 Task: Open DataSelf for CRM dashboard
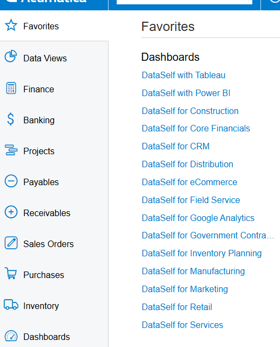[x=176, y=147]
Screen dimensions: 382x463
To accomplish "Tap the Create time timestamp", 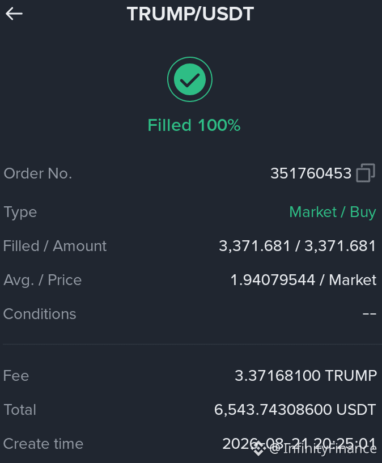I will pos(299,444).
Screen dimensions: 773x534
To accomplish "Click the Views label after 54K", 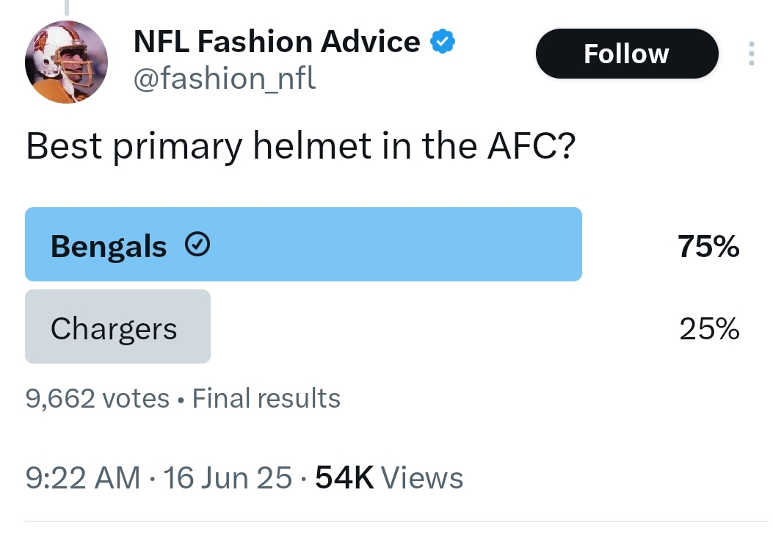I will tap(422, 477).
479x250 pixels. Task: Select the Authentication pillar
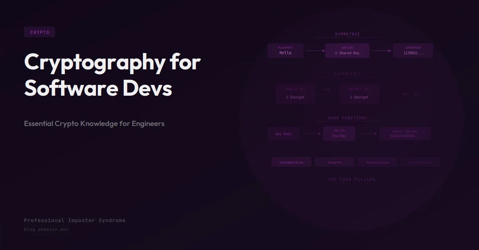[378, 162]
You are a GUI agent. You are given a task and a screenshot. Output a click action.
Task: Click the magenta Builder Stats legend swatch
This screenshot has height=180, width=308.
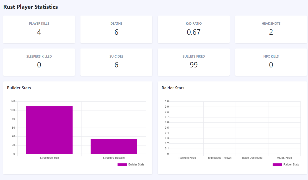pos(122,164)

--

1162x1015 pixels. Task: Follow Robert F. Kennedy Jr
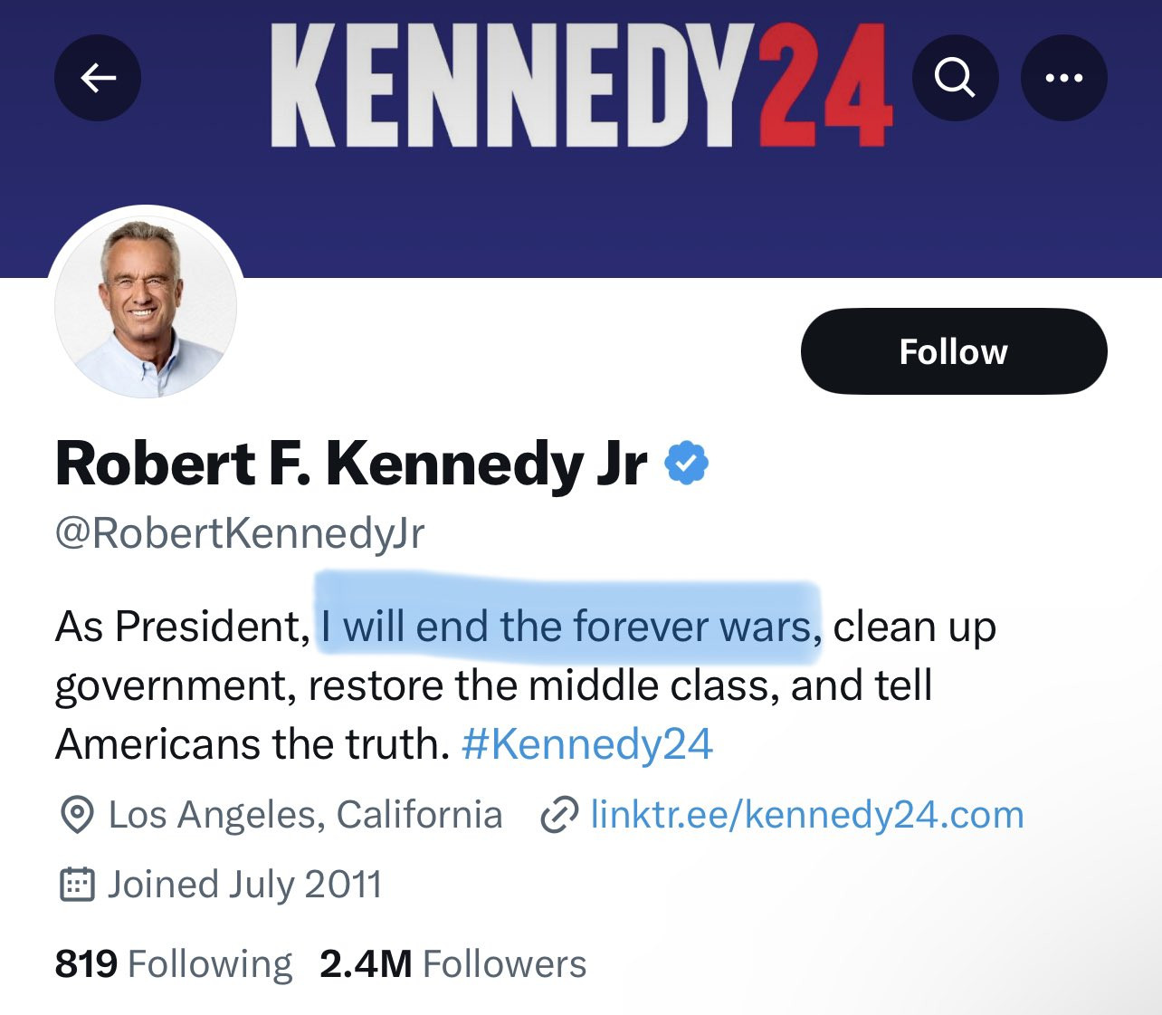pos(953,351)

What this task involves: How many lines above contain the word "dimensions"? Case counts. Reply with the number only.

Answer: 2